Wednesday, April 14, 2010

Annemi Öldürdüm/ I Killed my Mother

Dünkü filmlerim, bildiğiniz üzre 'Özgürlük (Korkoro) ve 'Annemi Öldürdüm' (J'ai Tué ma Mere)'di. İkisi de o kadar özel filmler ki, onları ayrı yazılar halinde yazmaya karar verdim.

As you know, my films yesterday at Istanbul Film Festival were 'Freedom' (Korkoro) and 'I Killed My Mother' (J'ai Tué Ma Mere). Both of them are special films, so I decided to write them in different posts.

Dün akşamdan beri bu yazıyı yazacağım, ama bir türlü elim varmıyor, çünkü ne yazacağımı bir türlü bulamıyorum. Hani bazı filmler vardır ya, bayılırsınız, bu hayatımın filmlerinden dersiniz ama neden beğendiğinizi bir türlü açıklayamazsınız. İşte 'Annemi Öldürdüm' (J'ai Tué ma Mere) böyle bir film oldu benim için.

I'm writing this post in my head since last night, but I couldn't write it 'til now, because I don't really know what to say. There are some films, you know, that you love, that you say "it's the film of my life" but cannot really articulate what you like about them. 'I Killed My Mother' (J'ai Tué ma Mere) is one of those films for me.

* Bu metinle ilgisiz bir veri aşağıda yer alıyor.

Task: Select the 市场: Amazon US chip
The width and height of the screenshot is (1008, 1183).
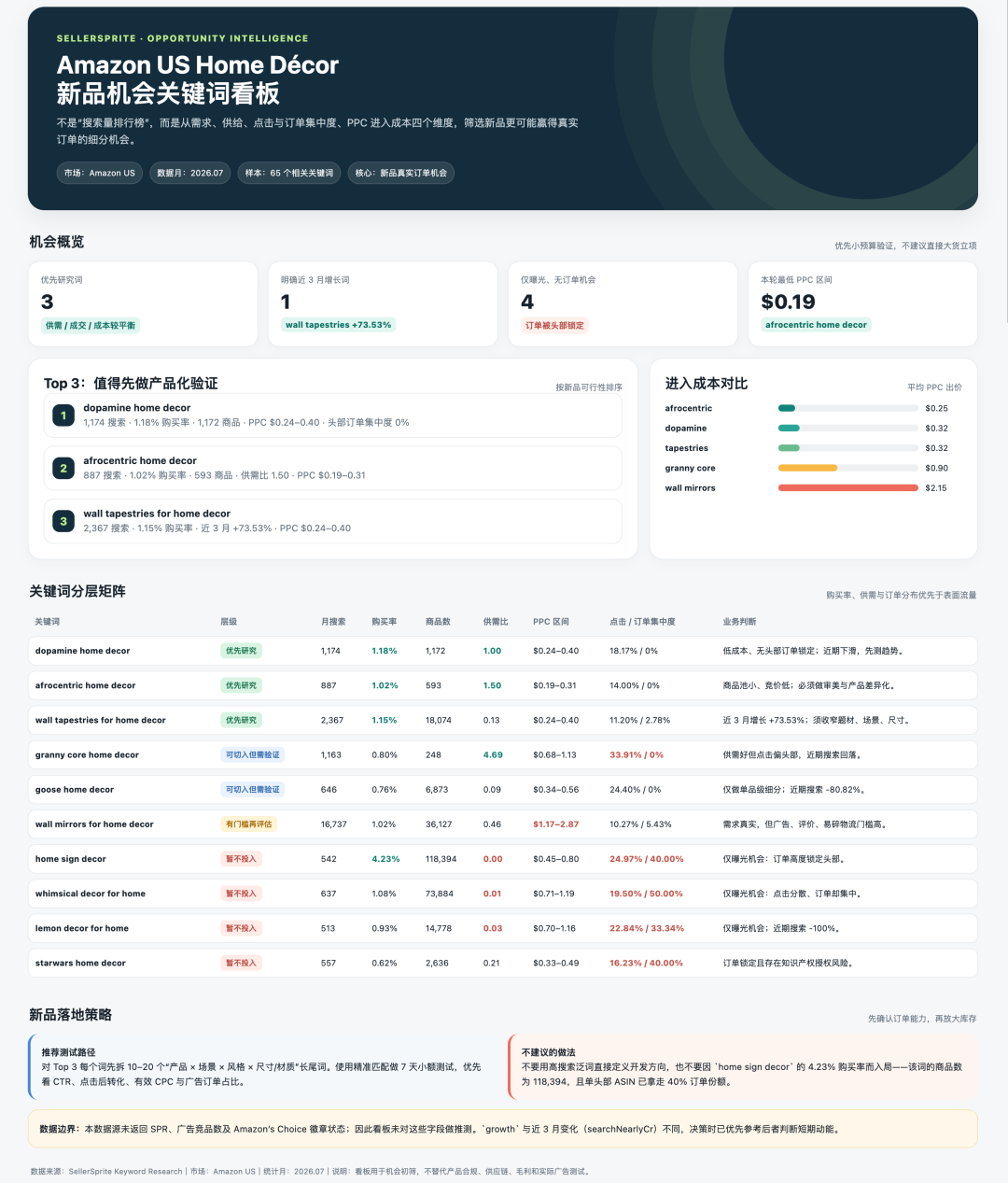Action: [x=100, y=173]
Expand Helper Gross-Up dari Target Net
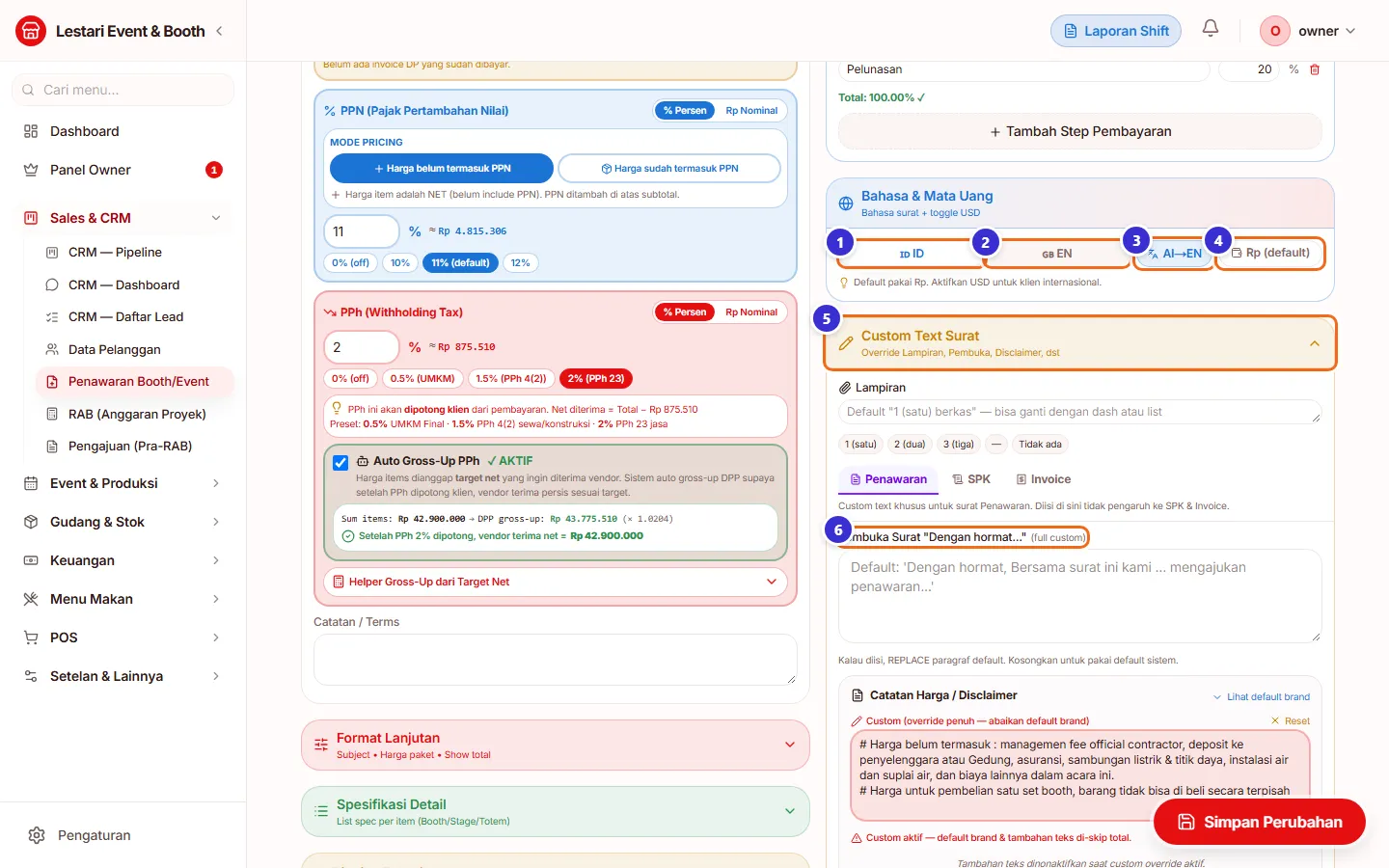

İlk önce filmin Kanadalı daha önce oyunculuk yapan da 21 yaşındaki Xavier Dolan'ın ilk filmi olduğunu, başrol oyuncusunun da kendisi olduğunu, filmin bol miktarda oto-biyografik öğeler içerdiğini ve Cannes Film Festivali dahil çeşitli festivallerden 22 ödül aldığını belirtmek istiyorum. Adını bir yere not etin, zira Dolan adını ilerki yıllarda sıkça duyacağız eminim.

First, I'll say that the film is the first film of 21 year old Canadian actor Xavier Dolan's first film, that he is also the lead actor, is a semi-autobiography and that it has 22 awards in festivals including Cannes. Note his name somewhere, because we're sure gonna here more from him.


 

Film, aslında 16 yaşındaki eşcinsel bir çocuğun, annesiyle arasındaki aşk-nefret ilişkisi, ki bu hikaye çoğumuza tanıdık bir hikaye. Ergenlik başına vurmuş, üstelik eşcinselliğini anlamaya çalışan ve babasını neredeyse hiç görmeyen bir oğul ve biraz tuhaf ama sonsuz sıkıcılıkta normal bir anne ve her gün her gece kavga.... Filmin özelliği de burada başlıyor işte, çok basit ve kolaylıkla dandik bir gençlik filmi olabilecek bir konuyu öyle bir anlatıyor ki Dolan, 70 yaşında bir insan da izleyip bu 21 yaşındaki çocuğa hayran kalabiliyor. (Bkz. yanımda oturan adam)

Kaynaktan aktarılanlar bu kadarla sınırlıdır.